A Brief History Of The Demon World
Between learning about the war that was ended by the human compromise/ sacrifice, to gaining some idea of the effort to end demon dependency on human meat, sprinkled throughout were bits and pieces of demon history. Never enough to feel like you got a full idea of what has happened up until now. But just enough to push you towards reading the manga, in hopes it has all the missing details.
A Weak & Feeble Threat
Whether it is Peter, Isabelle, the grandma, or the demons, no one presents themselves as credible and consistent threats. Also, unlike season 1, you rarely, if ever, are put in a place where you are scared for the kids. Rather, they always seem capable, ahead of the curve, and considering Norman’s ability to inflict an utter genocide on them, it leaves you to feel they are far too overpowered in this situation. Almost to the point of wanting to root for the demons.
On The Fence
Constant Feelings Of Disappointment
After the emotional wreck that the first season left us, like many, we were excited for the second season and what it could present. Especially with us now venturing out into the demon world and getting to see beyond the limited information of the farm. However, more often than not, the show didn’t really take advantage of all it could. We didn’t get to see much of the demon world, according to those who read the mange, a whole section of the story was omitted, and at times The Promised Neverland‘s second season came off as a contractual obligation than a labor of love. Thus making it something you watched with hopes it would hit its stride eventually, but that time never came.

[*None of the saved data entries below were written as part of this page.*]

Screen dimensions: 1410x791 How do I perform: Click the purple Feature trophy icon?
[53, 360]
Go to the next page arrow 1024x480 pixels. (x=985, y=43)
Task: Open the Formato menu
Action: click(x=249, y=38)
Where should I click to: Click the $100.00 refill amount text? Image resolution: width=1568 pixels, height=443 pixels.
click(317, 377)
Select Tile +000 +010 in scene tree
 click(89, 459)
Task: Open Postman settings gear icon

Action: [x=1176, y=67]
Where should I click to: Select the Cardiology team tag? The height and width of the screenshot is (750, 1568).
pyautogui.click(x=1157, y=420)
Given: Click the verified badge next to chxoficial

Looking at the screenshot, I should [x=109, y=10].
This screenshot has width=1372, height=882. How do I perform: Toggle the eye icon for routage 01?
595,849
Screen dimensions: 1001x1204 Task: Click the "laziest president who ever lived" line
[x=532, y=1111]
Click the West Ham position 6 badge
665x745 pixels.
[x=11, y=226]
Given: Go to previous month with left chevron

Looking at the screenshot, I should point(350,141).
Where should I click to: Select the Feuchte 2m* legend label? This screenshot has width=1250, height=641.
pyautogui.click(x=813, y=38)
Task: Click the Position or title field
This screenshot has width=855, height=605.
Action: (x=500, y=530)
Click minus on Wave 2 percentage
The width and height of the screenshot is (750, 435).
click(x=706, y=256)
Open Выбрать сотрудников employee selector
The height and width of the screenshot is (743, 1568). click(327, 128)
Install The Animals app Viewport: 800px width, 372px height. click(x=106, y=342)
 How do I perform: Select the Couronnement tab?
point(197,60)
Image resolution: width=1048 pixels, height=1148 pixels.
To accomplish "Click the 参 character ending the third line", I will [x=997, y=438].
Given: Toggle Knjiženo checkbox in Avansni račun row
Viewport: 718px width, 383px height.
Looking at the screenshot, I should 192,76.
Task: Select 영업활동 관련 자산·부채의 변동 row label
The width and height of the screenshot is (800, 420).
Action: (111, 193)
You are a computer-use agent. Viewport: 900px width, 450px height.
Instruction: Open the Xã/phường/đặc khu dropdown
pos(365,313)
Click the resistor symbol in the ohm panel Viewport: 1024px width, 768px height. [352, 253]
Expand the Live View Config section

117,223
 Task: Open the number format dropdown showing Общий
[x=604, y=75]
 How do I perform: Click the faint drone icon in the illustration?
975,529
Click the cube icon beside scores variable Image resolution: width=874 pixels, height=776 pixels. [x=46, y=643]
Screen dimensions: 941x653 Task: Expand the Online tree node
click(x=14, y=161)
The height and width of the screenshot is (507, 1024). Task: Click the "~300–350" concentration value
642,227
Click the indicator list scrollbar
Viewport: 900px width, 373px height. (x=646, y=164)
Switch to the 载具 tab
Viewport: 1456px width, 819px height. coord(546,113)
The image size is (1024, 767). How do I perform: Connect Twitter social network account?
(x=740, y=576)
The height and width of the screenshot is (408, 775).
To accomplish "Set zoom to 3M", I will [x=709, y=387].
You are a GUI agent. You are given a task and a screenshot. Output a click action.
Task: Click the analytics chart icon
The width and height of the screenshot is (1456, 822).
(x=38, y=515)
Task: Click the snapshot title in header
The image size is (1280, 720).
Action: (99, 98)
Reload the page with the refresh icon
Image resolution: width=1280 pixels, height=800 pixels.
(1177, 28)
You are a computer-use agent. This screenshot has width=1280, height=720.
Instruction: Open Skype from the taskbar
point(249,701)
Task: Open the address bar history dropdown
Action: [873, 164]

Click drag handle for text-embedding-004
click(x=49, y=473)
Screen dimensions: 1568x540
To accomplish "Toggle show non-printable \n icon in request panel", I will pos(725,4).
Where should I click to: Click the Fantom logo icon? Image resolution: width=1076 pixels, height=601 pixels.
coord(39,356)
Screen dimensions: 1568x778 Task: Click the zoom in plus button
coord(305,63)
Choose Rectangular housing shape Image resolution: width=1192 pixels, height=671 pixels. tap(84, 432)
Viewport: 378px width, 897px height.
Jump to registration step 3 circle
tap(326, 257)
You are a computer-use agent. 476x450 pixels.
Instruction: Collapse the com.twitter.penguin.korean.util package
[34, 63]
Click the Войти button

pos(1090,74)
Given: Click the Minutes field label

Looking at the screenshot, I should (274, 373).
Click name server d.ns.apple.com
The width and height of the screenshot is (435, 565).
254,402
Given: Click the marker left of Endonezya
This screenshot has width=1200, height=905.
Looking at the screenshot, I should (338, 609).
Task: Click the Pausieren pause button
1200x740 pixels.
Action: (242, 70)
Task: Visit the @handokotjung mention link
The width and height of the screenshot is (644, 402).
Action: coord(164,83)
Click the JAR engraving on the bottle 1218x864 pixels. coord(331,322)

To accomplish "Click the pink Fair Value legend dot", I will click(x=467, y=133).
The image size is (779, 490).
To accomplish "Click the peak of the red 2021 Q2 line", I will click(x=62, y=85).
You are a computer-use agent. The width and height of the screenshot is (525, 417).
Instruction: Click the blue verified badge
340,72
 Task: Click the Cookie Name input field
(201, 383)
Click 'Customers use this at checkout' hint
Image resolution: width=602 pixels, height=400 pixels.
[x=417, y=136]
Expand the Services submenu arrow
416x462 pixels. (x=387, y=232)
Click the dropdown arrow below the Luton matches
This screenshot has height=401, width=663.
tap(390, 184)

The Promised Neverland in its second season feels like a disappointment. One that had multiple moments where it could have been better, delved into this topic or storyline more, but instead just nodded to it and left you feeling that only the manga would have what is missing. Thus leaving you constantly hoping for something more while getting less and less to justify you sticking around – beyond finishing what you started.